===== TEXT PASSAGE =====

Switching to the ’Rethink, Reduce and Recirculate’ principles not only will deliver cost savings and enhance competitiveness, but will also help businesses achieve their sustainability goals faster.

According to DXC, one of the biggest challenges of moving to a circular economy is collecting and sharing data about a product throughout its entire lifecycle. This can be addressed by using digital product passports (DPPs), which promise to act as a transparent record of a product’s sustainability, environmental and recyclability attributes. The European Union is positioning itself as a first mover in the space and expects most products in the region to be covered by DPP regulation by 2030

  1. AI will help manage natural resources

AI is expected to become increasingly important for addressing most environmental sustainability issues including biodiversity loss, energy, transportation, and the management of agroecosystems. For example, in the agriculture sector, AI can produce insight and increase automation to improve environmental stewardship and detect diseases and potential infestations before crops or livestock are threatened. 

Indeed, the industry is using Internet of Things to support 4.0 agriculture, with the goal of battling waste, optimising production, and helping to protect the environment. These strategies involve tools that reduce the use of chemicals by providing crops with only what they require and when they require it, increase the effectiveness and efficiency of interventions, and preserve the quality and quantity of production.

Moreover, technological innovation not only impacts individual farms’ output, but data generates valuable insights that can positively influence policy decisions at the local or national level. 

  1. AI will increase the viability of renewable energy

According to McKinsey, global renewable electricity capacity will rise more than 80% by 2026 from 2020 levels. Europe is expected to add 36 million renewable-class assets – solar panels, electric vehicles (EVs) and energy storage – to the grid in 2025 and 89 million by 2030.

Automation and data analytics can help manage decentralised energy sources, direct excess electricity and flag potential grid weak points before they become significant issues, and help utilities redirect power to where it is needed in real time. This will, however, require legacy utilities companies to update their IT infrastructures and operating models to better manage the data.

  1. There will be a major shift to software-defined EVs in the next decade

The automotive industry accounts for nearly a quarter of global greenhouse emissions and is a major cause of city air pollution. To address this, regulators in the US, Europe and elsewhere are reviewing policy and implementing laws to limit the sale of new gas and diesel cars

This has pushed 18 of the world’s largest automakers to switch or pledge to switch, either completely or significantly, to EV manufacturing in the coming years. The EVs of the near future will be software-defined vehicles (SDVs) with automated capabilities to manage the car more efficiently with particular attention to environmental sensitivities. SDVs feature smart routing and energy optimisation that can mitigate issues related to charging capacity and range.

===== DATA =====

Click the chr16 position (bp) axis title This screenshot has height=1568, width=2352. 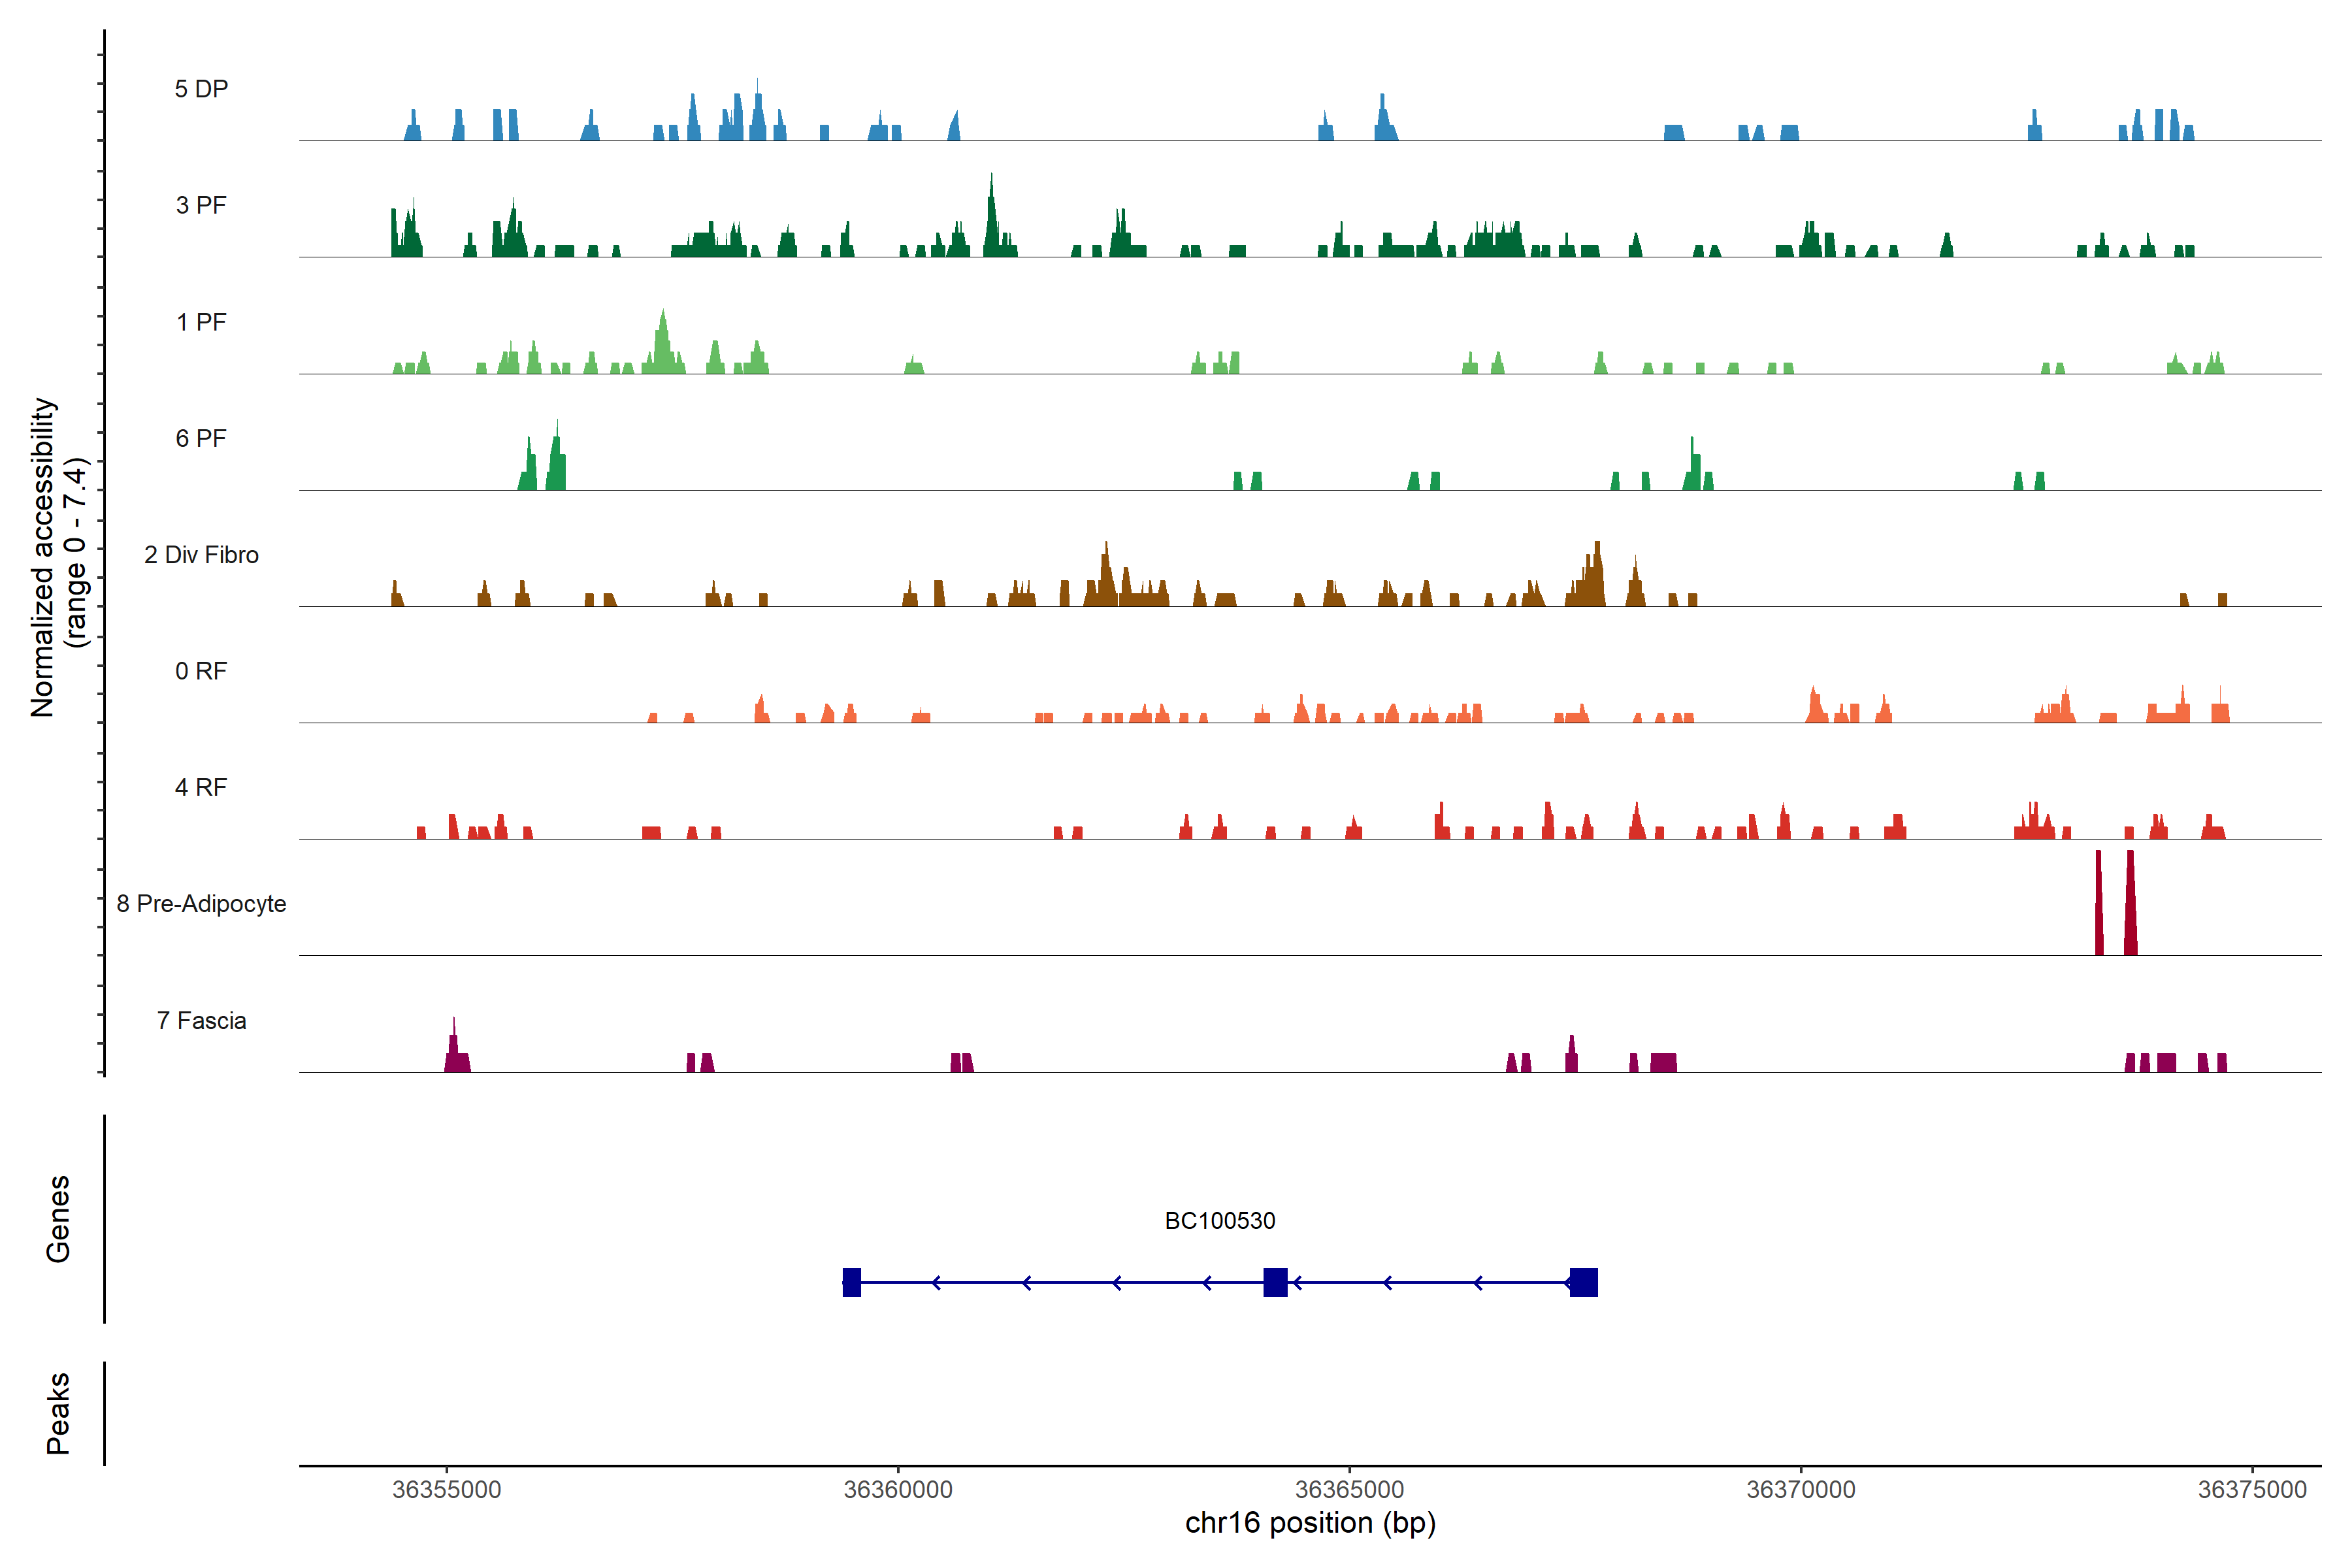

=====

[WORK REQUIRED] Quote the text on AI and sustainability, starting with "Indeed, the industry" and going on through "or national level.". The material has nothing to do with the text on AI and sustainability.

[OUTPUT]
Indeed, the industry is using Internet of Things to support 4.0 agriculture, with the goal of battling waste, optimising production, and helping to protect the environment. These strategies involve tools that reduce the use of chemicals by providing crops with only what they require and when they require it, increase the effectiveness and efficiency of interventions, and preserve the quality and quantity of production.

Moreover, technological innovation not only impacts individual farms’ output, but data generates valuable insights that can positively influence policy decisions at the local or national level.